Remark 2. The bound is tight up to \Omega ( .)

Proof. Let D be the distribution over \{0,1\}^{k+1} as follows: D_{1, \dots , k} = U_k and D_{k+1} = D_1 + \dots + D_k \mod 2. Then, D is k-wise independent. However, if k is even, then

\begin{aligned}\Pr [\bigwedge _{i=1}^{k+1} D_i = 1] = 0.\end{aligned}

Yet, we have that

\begin{aligned}\Pr [\bigwedge _{i=1}^{k+1} U_i = 1] = 2^{-(k+1)}.\end{aligned}

\square

1.2 Bounded Independence Fools \textrm {AC}^0

Acknowledgement. This section is based on Amnon Ta-Shma’s notes for the class 0368.4159 Expanders, Pseudorandomness and Derandomization CS dept, Tel-Aviv University, Fall 2016.

Note that a DNF on n bits can be modeled as a depth two circuit where the top layer is an OR-gate whose inputs are AND-gates, which take inputs X_1, \dots , X_n and their negations. The circuit class \textrm {AC}^0 can be viewed as a generalization of this to higher (but constant) depth circuits. That is, \textrm {AC}^0 consists of circuits using AND-gates, OR-gates, NOT-gates, and input registers. Each of the gates have unbounded fan-in (i.e. the number of input wires). The size of the circuit is defined to be the number of gates.

\textrm {AC}^0 is one of the most studied classes in complexity theory. \textrm {AC}^0 circuits of polynomial size can do many things, including adding and subtracting n-bit integers.

Conjecture 3.[Linial-Nisan[LN90]] \log ^{O(d)} s-wise independence fools \textrm {AC}^0 circuits of depth d and size s.

The conjecture was open for a long time, even for in the special case d=2. In 2007 a breakthrough work by Bazzi [Baz09] proved it for d=2. Shortly afterwards, Razborov presented a simpler proof of Bazzi’s result [Raz09], and Braverman proved the conjecture for any d with \log ^{d^2} s-wise independence [Bra10]. Tal improved the result to \log ^{O(d)} s [Tal17].

Interestingly, the progress on the conjecture does not use ideas that were not around since the time of its formulation. Bottom line: if a problem is open for a long time, you should immediately attack it with existing tools.

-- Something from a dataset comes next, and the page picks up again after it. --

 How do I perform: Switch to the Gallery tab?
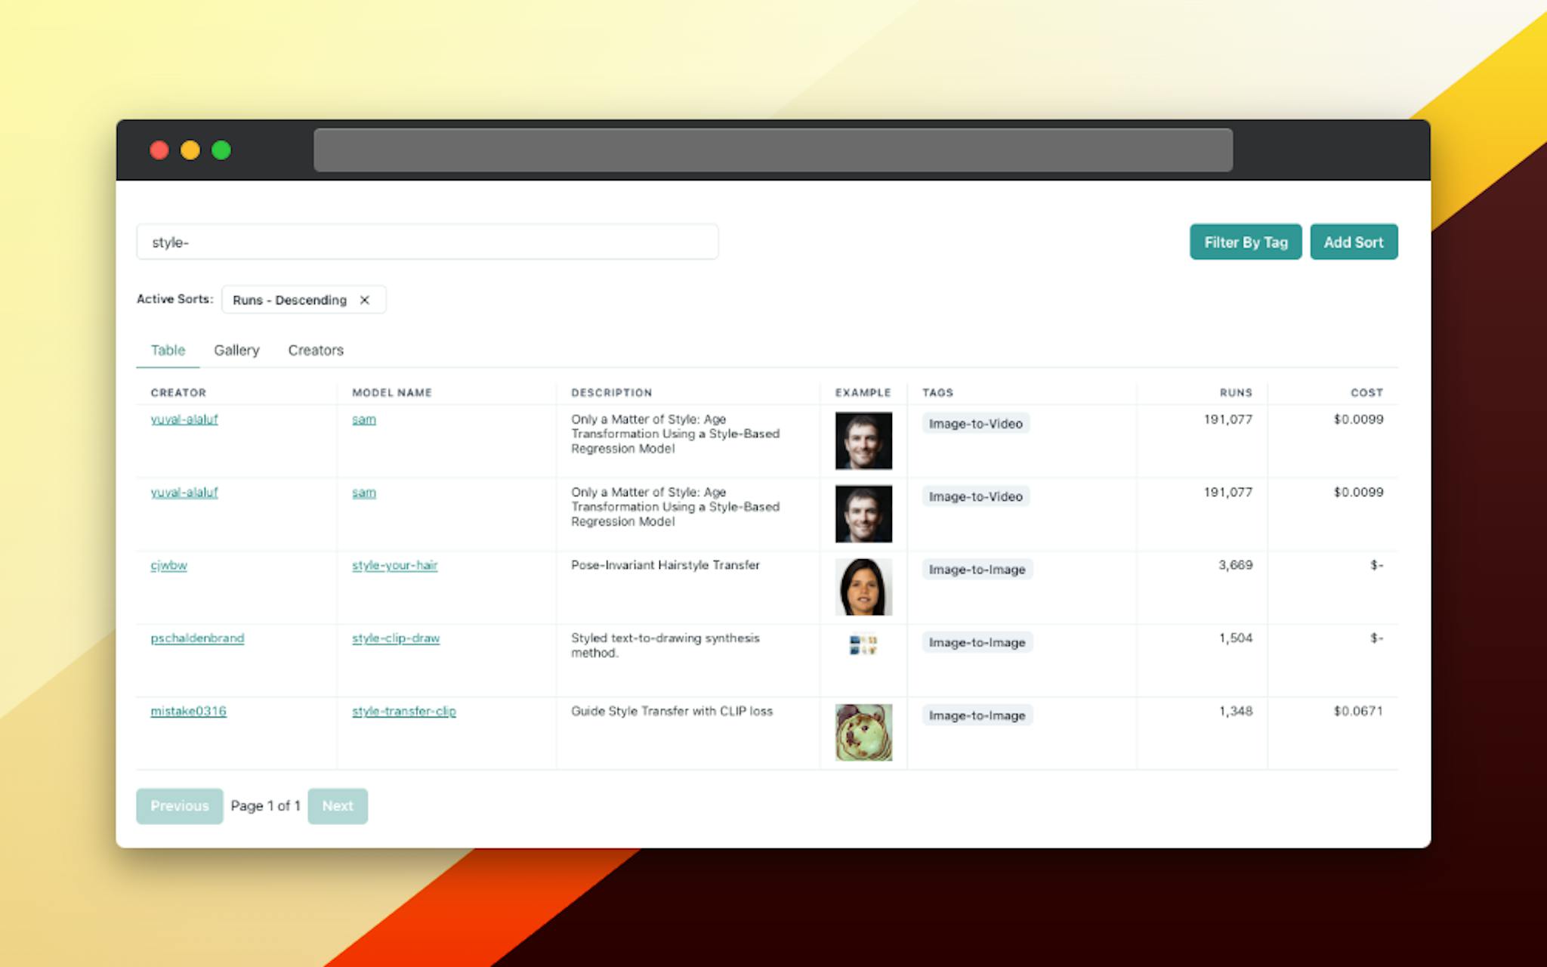pos(236,350)
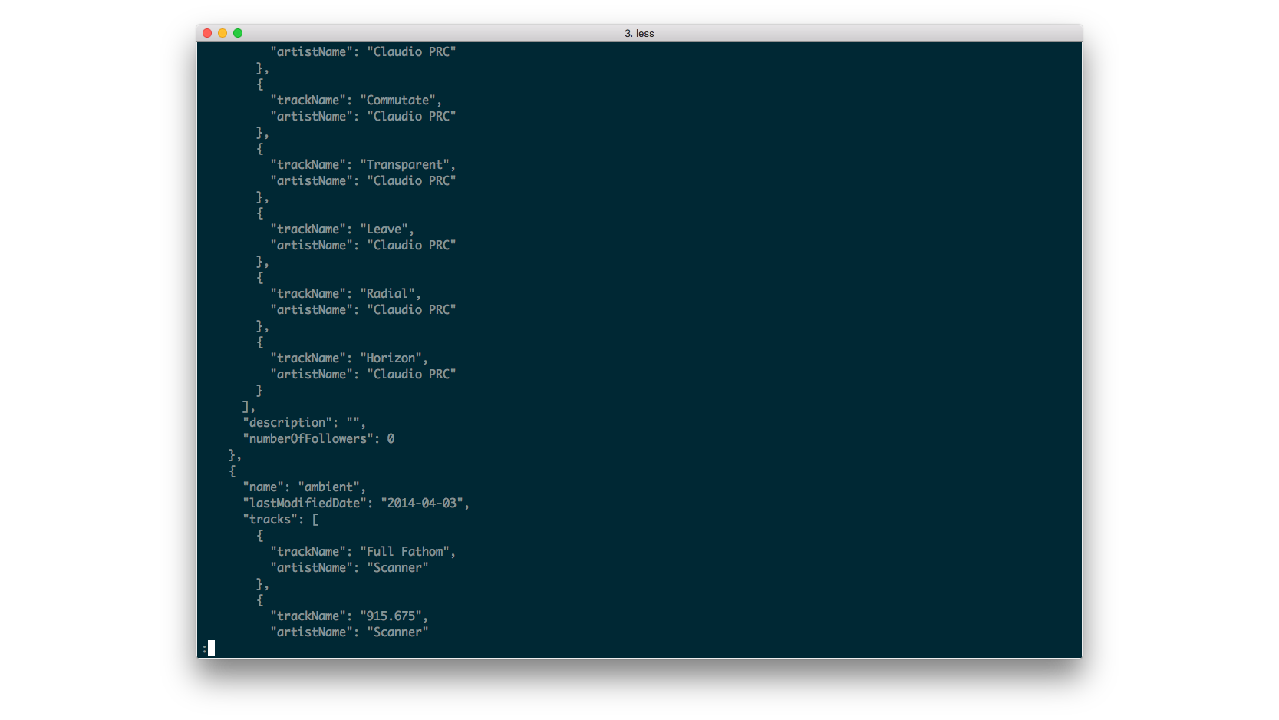The image size is (1279, 720).
Task: Click the less prompt cursor block
Action: click(211, 649)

The high-level intuition why such a result should be true is the following:

  1. \textrm {AC}^0 is approximated by polylog degree polynomials.
  2. k-wise independence fools degree-k polynomials.

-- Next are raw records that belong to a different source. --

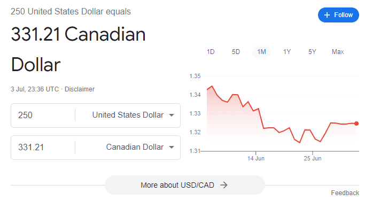Click the arrow icon beside More about USD/CAD
388x208 pixels.
(x=224, y=185)
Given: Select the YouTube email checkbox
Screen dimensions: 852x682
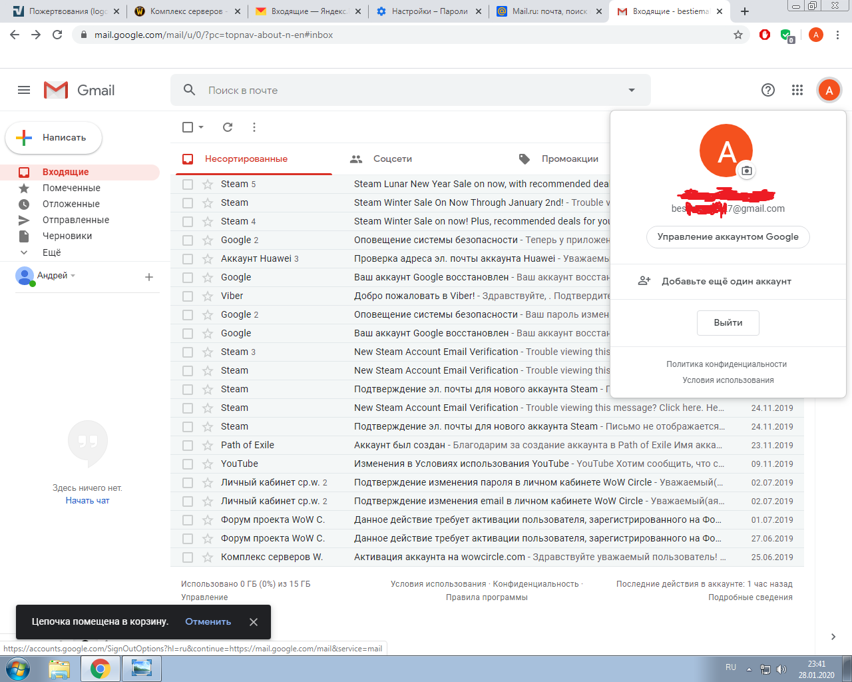Looking at the screenshot, I should coord(188,464).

Proof of (2). Let x = (x_1, \dots , x_n) \in \{0,1\}^n. Let p(x_1, \dots , x_n) be a degree k polynomial over \mathbb {R}. Write p as

\begin{aligned}p(x_1, \dots , x_n) = \sum _{M \subseteq [n], |M| \leq k} c_M \cdot x_M.\end{aligned}

If D is a k-wise independent distribution on \{0,1\}^n, then by linearity of expectation

\begin{aligned} \mathbb {E}_D[P] = \sum _{M \subseteq [n], |M| \leq k} c_M \mathbb {E}_D[x_M] = \sum _{M \subseteq [n], |M| \leq k} c_M \mathbb {E}_U[x_M] = \mathbb {E}_U[P]. \end{aligned}

\square

There are several notions of approximating AC^0 by low-degree polynomials. We now review two of them, explaining why neither of them is sufficient. Braverman showed how to cleverly combine the two methods to prove a version of (1) that’s strong enough.

1.2.1 Approximation 1

Theorem 4. For all \textrm {AC}^0 circuits C(x_1, \dots , x_n) of size s and depth d, for all distributions D over \{0,1\}^n, for all \epsilon , there exists a polynomial p(x_1, \dots , x_n) of degree \log ^{O(d)} s/\epsilon such that

\begin{aligned}\Pr _{x \leftarrow D}[p(x) = C(x)] \geq 1 - \epsilon .\end{aligned}

The important features of this approximation are that it works under any distribution, and when the polynomial is correct it outputs a boolean value.

Similar approximations appear in many papers, going back to Razborov’s paper [Raz87] (who considers polynomials modulo 2) which uses ideas from earlier still work.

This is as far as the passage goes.